OK, so we’ve established I’m not the most observant guy but I had totally missed the “sponser” button on the community page (only the top 3 rows appear and I’m apparently too lazy to scroll). I’m signed up now as well… @xen2 - you might consider placing that in a more prominent position. e.g. take a lok at the godot website where the sponser button jumps out visually on the main page.
Thanks for your generous contribution!
Good point, I will make it more visible.
Hi. You’re right. I think at this point it’s better to focus on making the engine as stable as possible and improving the documentation. Lack of a good documentation, bugs and crashes will be very frustrating for new comers. When many people start using Xenko for their games there will be a lot of contributors and developers working on the engine and that’ll be the time the engine can confidently be extended.
Another important thing is all the new commits must be checked by developers with a good inside out knowledge of the Xenko’s architecture and coding conventions. As you know keeping the source code and the architecture clean is the hardest part of the open source projects.
Now Xenko has two advantages over other engines. It’s under MIT license and almost everything is written in C#. This is even appealing to some fairly big companies. One thing that was clear at GDC this year, it’s not solo developers or small teams who are truly interested in open source engines, but companies. Because for solo developers or teams it’s not a big deal to pay royalties when they can get a triple A engine supported by a big company, but a little bit struggle for companies. And proprietary license makes them less confident. I hope Xenko will draw their attention.
There is some additional material (i.e. some old technical page from confluence, etc…). Not sure how much of it is still relevant today. I will try to sort it out and put it somewhere.
I’m so excited about Xenko going open source!

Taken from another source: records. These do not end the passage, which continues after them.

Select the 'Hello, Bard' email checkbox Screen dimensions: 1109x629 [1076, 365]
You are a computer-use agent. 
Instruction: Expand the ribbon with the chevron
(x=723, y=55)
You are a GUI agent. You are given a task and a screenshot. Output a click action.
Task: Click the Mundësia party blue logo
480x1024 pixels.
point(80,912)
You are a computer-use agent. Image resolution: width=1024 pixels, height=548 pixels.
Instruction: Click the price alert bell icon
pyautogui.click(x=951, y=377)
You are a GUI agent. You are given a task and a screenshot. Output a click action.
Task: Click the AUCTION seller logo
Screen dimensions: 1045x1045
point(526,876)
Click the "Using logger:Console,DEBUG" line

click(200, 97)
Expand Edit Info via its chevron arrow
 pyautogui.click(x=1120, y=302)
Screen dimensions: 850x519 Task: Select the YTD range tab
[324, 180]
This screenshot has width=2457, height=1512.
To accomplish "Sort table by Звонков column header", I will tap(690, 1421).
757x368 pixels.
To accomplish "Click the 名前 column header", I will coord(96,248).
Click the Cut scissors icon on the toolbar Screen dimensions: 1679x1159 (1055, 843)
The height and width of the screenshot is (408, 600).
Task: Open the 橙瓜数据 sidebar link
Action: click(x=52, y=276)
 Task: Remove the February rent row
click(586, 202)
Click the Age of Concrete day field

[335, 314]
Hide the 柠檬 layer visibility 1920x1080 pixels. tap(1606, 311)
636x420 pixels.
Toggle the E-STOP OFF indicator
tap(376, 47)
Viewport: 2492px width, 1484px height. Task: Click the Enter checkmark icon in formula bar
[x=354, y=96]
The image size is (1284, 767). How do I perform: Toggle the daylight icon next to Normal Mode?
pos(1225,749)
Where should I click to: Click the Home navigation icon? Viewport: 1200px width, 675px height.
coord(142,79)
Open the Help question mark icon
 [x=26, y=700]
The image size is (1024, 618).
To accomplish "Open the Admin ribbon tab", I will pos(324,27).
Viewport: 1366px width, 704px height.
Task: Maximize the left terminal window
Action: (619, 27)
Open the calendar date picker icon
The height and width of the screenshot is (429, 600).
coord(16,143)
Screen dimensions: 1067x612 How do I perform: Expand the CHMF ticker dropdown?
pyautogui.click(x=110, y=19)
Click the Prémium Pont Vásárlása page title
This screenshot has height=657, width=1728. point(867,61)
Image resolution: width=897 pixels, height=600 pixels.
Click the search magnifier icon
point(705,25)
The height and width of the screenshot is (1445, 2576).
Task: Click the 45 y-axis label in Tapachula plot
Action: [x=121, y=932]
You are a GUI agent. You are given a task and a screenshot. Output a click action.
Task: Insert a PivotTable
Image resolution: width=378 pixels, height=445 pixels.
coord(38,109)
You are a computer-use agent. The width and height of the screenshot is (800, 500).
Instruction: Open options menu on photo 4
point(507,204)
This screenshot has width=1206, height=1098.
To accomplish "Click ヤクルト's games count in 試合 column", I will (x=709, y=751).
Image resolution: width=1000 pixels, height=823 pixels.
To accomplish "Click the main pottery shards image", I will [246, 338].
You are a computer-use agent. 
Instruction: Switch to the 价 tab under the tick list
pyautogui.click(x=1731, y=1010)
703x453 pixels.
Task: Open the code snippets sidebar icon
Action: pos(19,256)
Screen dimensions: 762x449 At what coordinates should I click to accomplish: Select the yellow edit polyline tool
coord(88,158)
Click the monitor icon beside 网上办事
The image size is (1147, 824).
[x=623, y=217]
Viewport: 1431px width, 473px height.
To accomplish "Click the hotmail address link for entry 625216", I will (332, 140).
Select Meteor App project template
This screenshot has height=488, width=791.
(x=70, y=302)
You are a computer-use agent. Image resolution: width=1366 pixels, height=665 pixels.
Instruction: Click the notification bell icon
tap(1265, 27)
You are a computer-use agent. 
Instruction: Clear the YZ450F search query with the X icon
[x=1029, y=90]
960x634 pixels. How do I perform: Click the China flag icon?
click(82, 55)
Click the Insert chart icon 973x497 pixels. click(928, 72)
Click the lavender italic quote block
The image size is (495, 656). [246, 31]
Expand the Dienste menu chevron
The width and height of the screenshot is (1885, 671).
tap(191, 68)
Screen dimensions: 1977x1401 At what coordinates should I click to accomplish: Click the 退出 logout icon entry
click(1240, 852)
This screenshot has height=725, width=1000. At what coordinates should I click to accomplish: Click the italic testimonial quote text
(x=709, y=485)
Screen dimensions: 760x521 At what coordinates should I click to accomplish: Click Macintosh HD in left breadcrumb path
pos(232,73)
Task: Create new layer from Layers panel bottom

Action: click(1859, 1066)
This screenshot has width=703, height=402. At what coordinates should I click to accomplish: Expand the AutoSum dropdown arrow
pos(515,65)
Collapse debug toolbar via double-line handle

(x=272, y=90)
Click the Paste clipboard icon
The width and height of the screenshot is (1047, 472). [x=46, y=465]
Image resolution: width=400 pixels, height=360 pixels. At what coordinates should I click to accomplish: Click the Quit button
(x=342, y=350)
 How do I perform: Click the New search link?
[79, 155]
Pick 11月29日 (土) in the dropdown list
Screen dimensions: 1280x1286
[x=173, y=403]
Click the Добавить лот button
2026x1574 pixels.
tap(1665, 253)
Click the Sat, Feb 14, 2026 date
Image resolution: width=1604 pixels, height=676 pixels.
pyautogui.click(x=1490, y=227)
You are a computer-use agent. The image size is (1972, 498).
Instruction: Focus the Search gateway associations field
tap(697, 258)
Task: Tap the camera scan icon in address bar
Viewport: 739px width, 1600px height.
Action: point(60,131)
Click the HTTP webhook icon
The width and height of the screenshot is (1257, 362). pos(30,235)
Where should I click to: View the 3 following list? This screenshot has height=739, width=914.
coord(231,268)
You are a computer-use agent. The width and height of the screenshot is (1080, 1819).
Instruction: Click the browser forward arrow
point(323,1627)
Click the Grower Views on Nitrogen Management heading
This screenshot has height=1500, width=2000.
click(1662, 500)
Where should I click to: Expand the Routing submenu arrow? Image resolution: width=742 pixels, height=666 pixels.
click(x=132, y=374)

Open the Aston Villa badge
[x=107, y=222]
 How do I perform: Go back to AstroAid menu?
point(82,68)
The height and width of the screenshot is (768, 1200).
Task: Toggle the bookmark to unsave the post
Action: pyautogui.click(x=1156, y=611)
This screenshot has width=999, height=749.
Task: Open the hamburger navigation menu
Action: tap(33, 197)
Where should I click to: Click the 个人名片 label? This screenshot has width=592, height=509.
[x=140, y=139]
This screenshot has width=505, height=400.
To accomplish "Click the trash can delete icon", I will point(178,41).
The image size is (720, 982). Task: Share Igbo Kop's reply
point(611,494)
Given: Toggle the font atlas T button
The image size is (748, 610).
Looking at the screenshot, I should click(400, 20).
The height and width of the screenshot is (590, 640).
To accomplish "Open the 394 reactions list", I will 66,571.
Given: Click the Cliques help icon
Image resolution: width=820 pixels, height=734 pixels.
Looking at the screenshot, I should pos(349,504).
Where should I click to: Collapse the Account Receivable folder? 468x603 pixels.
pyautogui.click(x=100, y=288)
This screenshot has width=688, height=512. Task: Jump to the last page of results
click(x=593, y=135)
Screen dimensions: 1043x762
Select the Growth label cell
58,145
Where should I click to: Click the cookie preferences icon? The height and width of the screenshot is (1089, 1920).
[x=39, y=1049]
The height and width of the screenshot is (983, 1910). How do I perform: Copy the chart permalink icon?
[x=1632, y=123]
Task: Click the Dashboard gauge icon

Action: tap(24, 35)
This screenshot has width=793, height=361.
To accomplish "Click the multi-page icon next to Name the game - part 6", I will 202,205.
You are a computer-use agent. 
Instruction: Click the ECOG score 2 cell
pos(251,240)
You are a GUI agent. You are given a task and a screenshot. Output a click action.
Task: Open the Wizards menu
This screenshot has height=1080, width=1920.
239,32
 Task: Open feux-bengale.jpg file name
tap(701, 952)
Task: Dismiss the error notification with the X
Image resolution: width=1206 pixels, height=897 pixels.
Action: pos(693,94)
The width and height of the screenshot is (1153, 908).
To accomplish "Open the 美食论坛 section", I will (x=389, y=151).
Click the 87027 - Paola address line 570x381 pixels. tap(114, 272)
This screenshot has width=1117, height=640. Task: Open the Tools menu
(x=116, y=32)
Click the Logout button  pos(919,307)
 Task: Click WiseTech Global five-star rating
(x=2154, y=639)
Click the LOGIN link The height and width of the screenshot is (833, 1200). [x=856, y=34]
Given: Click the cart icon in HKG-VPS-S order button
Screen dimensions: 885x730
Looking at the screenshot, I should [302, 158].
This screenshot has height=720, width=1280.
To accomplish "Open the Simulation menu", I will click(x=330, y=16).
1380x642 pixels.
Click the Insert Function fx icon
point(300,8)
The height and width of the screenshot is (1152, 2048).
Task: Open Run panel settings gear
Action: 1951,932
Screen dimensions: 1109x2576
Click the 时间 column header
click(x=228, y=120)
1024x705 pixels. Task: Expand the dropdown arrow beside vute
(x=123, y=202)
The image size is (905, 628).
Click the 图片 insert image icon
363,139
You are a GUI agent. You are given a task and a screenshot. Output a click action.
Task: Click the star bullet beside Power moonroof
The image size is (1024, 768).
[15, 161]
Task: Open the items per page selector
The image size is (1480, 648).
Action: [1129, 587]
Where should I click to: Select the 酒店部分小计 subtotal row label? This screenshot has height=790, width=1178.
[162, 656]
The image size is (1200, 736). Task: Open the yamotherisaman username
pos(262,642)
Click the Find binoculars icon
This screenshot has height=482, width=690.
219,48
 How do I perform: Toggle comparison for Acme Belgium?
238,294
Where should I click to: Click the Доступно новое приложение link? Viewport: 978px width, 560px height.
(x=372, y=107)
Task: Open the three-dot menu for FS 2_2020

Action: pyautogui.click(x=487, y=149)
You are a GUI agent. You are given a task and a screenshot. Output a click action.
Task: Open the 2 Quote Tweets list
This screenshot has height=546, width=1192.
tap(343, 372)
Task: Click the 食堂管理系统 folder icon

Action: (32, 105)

Have you considered donations per feature ? eg, a sort of fast track system. eg each feature could have set figure set to it, and when the target is reached it would be moved to top of list.
Not sure how this would work fully in practice with how current development is done or with it being opensouce project.
But, it would allow developers who are using the engine to direct their funding to the areas of the project that they need most for the release of their games.
Also, it could also allow you to subcontract old members of the xenko team for sections of the engine with funding donated for the features.